Masculinity, Femininity, and Attraction
[Listen to an audio version of this blog here.]
I met a man last summer by happenstance. I was running through the Grand Canyon, and he was hiking. My headlight died, and I followed him for a bit until one of my friends found me. We parted ways, and I thought nothing more of it, until I received a message through this blog (edited for brevity): "Sarah, this is whats-his-face. We met last night when your light went out....for a brief moment at the top I thought to swap numbers, though being so near death just couldn't get it together to ask...wondering if you're interested to meet up sometime. Beach + Poetry? Write me back if you'd like, text or email works great. No pressure either way. I just believe in following instincts, exploring coincidences, being open to gifts. Wishing you a great week!"
Sort of weird, but not in a bad way. We eventually met up, and my initial impression of him was vague. His energy was a bit off-putting, because he was both too sure of himself and too eager to make a good impression. His energy skewed toward the more feminine end of the spectrum, and I don't think it's wrong to say I don't find that attractive. "I don't know. He not unattractive at all but his energy is really confusing." I told one of my friends. To be fair, he was at a weird spot in his life. In between jobs, living at home, and somehow still, a bit hubristic.
The red flags were small, but they piled up. The way he claimed he was the best at what he did, even though he wasn't doing that particular thing anymore. The way he defended the random man who followed me in a car while I was running. The way he defended white manhood and bemoaned capitalism ad nauseum. I couldn't truly empathize with any of his struggles. I had to cut ties. He was beginning to repulse me, and that had never happened before. So I asked my therapist (who I've since stopped seeing) about attraction: what makes someone unattractive? What role does masculinity or femininity play in a heterosexaul relationship? Why do men some men seek out strong, independent, capable women only to try to tear them down? Why are other men annoying beyond reason? And my biggest question, that my therapist couldn't really answer: what could a man bring to my life that I don't already have?
"You, and me, and everyone, has both masculine and feminine energy," my therapist told me. This was not news to me. This seemed almost pointless to say. "What often happens though, in the dynamics of the couples I counsel, is that the relationship balance of masculine and feminine gets thrown off. If a woman feels unduly burdened by running a household, earning income, or raising the kids, for example, she will begin to feel more masculine than her husband and that can lead to a lot of tension."
She paused for a moment, "What do you think happens when a woman is so capable that she doesn't need a partner?" she asked, using air quotes around the word "need."
"Well the partnership could end," I answered, "or she might not even start one."
"Let's assume she wants one though," she said. "She might push her partner away. Masculinity and femininity are only as important to a relationship as the people in that relationship need them to be. For you, it sounds like you want a partner who can allow you to embrace your femininity. You can clearly take care of yourself."
"And this guy," I said, "seemed like he wasn't even taking care of himself and that's probably what repulsed me the most."

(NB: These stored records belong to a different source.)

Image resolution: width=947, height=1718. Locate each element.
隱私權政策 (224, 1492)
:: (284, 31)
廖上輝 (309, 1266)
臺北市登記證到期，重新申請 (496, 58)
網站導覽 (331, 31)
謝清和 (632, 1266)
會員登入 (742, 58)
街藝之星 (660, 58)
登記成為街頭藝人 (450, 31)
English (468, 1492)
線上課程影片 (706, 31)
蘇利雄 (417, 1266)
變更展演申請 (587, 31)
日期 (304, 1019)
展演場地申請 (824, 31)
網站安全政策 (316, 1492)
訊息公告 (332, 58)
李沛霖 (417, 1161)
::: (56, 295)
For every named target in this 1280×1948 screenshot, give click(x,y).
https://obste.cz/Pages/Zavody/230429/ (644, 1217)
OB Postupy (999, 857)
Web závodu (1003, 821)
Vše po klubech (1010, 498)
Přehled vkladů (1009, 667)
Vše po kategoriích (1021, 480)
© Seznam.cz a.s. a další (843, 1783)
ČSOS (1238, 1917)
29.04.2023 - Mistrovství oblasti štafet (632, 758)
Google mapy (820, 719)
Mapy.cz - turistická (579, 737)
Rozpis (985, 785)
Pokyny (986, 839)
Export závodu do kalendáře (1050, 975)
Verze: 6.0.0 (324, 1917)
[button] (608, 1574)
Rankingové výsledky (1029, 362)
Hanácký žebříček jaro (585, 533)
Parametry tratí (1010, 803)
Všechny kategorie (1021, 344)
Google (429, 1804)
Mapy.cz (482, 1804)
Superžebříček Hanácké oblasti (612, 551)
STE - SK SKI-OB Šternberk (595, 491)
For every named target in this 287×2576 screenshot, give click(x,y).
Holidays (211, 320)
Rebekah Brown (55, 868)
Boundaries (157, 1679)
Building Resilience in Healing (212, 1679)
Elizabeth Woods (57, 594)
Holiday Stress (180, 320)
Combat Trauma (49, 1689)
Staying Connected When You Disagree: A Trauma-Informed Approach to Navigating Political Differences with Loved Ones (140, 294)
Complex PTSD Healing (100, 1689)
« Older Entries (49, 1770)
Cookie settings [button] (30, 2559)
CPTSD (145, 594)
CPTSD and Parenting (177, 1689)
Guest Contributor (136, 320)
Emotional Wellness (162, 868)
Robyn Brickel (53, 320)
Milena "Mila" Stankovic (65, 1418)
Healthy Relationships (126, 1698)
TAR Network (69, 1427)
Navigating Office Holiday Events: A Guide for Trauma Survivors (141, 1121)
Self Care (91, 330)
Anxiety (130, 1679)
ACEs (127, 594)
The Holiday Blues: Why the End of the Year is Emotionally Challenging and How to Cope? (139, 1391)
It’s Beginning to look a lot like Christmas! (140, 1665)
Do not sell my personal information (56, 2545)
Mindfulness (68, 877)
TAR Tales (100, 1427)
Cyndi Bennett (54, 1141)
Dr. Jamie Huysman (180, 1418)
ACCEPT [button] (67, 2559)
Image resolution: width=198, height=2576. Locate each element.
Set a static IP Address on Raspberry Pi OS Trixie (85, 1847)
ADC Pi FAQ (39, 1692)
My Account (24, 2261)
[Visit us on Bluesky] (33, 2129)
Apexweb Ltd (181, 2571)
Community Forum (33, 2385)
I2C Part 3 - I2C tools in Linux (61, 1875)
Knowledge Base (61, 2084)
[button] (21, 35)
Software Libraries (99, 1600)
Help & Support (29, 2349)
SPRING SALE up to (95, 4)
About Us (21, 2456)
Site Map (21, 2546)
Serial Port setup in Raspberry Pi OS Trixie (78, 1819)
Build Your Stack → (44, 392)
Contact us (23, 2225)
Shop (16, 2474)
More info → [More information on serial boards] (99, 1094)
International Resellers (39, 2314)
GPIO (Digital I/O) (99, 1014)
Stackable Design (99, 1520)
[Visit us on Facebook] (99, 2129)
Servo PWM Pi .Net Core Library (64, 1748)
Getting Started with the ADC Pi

My therapist at the time was a marriage and family counselor. We talked a lot about the relationships I held with family members, friends, and men. We talked a lot about the dynamics of relationships and how the dynamics of previous generations are slowly being turned upside down, but how many of them still hold true. Men and women, she told me, haven't changed all that much. She gave me a chart one day that delineated the classic differences between masculine and feminine energy, and it looked something like this:
Masculine Energy Feminine Energy
Taking Action Creative/Inspiring
Loves to Fix Things/Solve Problems Loves Creating/Appreciates Beauty
Protective Intuitive/Empathetic Strong/Stable Passionate
Decisive Seeks Truth
More Analytical More Emotional
Craves Importance Craves Love/Acceptance
The primary downfall of masculine energy is becoming domineering and egotistical. The primary downfall of feminine energy is becoming uncertain or subservient. "Both are important for relationships," my therapist told me, "and both affect attraction. But in this particular scenario, it may be best to just move on and let it go." She was right, of course.
Attraction is a nuanced and finicky thing. Physical attraction is one thing, but emotional attraction is totally different. I've met physically attractive men who become highly unattractive because of their attitudes or mannerisms. And I've met men who aren't physically stunning, but whose personalities set them apart. Experts estimate that people can usually determine attraction within the first 90 seconds of meeting someone. Probably my biggest take away from all of this is to pay more attention to those first 90 seconds.